# Petrophysical Modeling with Amazon SageMaker XGBoost algorithm
_**Single machine training for regression with Amazon SageMaker XGBoost algorithm**_

---

---
## Contents
1. [Introduction](#Introduction)
2. [Setup](#Setup)
  1. [Fetching the dataset](#Fetching-the-dataset)
  2. [Data Ingestion](#Data-ingestion)
3. [Training the XGBoost model](#Training-the-XGBoost-model)
4. [Set up hosting for the model](#Set-up-hosting-for-the-model)
  1. [Import model into hosting](#Import-model-into-hosting)
  2. [Create endpoint configuration](#Create-endpoint-configuration)
  3. [Create endpoint](#Create-endpoint)
5. [Validate the model for use](#Validate-the-model-for-use)

---
## Introduction

This notebook demonstrates the use of Amazon SageMaker's implementation of the XGBoost algorithm to train and host a regression model for prediction of porosity from other well log measurements. 

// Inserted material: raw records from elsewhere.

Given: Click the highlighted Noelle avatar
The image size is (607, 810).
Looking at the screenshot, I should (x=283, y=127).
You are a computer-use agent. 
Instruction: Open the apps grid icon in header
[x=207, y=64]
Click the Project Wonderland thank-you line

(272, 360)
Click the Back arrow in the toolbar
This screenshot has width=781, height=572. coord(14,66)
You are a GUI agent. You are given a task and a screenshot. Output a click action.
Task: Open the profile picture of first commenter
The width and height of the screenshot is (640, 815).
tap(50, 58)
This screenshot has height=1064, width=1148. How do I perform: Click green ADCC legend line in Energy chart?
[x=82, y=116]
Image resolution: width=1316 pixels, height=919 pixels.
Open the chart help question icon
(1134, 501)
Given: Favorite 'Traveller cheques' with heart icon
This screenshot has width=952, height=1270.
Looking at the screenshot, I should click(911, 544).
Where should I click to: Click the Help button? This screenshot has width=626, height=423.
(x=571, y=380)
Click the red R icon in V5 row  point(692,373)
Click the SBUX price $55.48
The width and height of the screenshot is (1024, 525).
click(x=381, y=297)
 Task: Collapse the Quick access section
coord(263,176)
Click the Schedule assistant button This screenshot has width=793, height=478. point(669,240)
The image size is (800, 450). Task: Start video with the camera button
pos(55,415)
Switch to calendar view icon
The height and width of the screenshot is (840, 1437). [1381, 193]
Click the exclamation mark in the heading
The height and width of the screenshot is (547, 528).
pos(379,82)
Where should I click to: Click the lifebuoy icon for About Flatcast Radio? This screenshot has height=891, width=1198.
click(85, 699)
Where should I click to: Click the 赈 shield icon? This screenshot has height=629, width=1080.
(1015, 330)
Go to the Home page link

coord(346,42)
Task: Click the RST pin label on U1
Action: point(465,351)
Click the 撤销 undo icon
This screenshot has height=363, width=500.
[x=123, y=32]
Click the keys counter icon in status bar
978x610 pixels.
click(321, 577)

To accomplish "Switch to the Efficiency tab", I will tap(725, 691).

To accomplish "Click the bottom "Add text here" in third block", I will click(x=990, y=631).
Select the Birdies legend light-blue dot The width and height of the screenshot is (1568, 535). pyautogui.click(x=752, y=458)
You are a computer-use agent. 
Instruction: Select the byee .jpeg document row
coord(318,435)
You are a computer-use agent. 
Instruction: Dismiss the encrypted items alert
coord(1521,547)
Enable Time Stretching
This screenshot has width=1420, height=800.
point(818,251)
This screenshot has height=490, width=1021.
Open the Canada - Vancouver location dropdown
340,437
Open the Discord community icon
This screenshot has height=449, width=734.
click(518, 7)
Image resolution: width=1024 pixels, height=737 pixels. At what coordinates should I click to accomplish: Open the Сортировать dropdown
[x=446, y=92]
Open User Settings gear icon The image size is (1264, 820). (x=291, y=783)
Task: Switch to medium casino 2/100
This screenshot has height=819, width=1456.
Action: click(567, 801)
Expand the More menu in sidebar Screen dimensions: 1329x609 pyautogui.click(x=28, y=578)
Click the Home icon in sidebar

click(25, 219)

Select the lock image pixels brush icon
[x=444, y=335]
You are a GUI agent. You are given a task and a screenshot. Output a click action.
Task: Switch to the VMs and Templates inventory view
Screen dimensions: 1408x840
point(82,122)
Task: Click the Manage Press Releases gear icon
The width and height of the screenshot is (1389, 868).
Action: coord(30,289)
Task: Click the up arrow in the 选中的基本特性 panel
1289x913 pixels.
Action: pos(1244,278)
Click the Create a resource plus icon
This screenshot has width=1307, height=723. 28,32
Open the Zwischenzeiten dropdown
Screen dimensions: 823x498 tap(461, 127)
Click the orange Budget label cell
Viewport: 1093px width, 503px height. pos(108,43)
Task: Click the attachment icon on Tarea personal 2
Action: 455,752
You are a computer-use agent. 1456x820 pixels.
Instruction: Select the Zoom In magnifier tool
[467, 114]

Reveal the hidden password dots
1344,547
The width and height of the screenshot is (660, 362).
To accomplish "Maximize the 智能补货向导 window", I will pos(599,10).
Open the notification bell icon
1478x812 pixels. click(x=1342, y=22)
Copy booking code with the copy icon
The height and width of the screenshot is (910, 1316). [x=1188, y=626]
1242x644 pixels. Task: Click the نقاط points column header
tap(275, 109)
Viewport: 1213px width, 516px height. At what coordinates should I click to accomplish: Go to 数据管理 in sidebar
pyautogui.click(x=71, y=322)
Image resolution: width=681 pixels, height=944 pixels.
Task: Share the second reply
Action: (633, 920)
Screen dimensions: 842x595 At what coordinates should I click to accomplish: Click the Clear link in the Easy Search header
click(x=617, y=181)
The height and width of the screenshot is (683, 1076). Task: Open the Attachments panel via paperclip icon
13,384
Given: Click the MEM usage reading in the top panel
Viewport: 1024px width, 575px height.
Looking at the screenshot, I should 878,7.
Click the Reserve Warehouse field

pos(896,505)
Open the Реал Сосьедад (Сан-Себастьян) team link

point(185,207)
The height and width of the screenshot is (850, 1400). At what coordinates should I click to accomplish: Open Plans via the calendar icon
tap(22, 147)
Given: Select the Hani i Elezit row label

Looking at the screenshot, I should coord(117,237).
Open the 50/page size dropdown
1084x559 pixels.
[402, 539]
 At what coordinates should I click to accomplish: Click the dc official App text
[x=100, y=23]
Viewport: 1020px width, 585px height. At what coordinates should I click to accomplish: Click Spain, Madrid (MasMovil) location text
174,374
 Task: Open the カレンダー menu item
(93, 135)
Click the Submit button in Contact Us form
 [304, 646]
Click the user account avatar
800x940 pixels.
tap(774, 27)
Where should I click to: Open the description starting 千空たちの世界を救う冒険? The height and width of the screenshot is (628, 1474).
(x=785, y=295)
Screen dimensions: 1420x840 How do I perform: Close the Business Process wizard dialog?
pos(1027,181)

> A Jupyter Notebook is an open-source web application that allows you to create and share documents that contain live code, equations, visualizations and narrative text. - http://jupyter.org/

The dataset is log data from nine wells, with 5 wireline log measurements, two indicator variables and a facies label at half foot intervals. The seven predictor variables are:

Five wireline log curves including: 

- Gamma ray (GR)
- Resistivity logging (ILD_log10)
- Photoelectric effect (PE) - Note, some wells do not have PE.
- Neutron-density porosity difference 
- Average neutron-density porosity (DeltaPHI and PHIND)

Two geologic constraining variables: 

- Nonmarine-marine indicator (NM_M) 
- Relative position (RELPOS)

We will focus on these logs: GR, ILD_log10, DeltaPH, PHIND, where we try to predict PHIND by training using 7 wells, 1 validation well, and one well for blind test. 

The dataset comes from a class exercise from The University of Kansas on Neural Networks and Fuzzy Systems. This exercise is based on a consortium project to use machine learning techniques to create a reservoir model of the largest gas fields in North America, the Hugoton and Panoma Fields. For more info on the origin of the data, see Bohling and Dubois (2003) and Dubois et al. (2007).

---
## Setup


This notebook was created and tested on an ml.m4.4xlarge notebook instance.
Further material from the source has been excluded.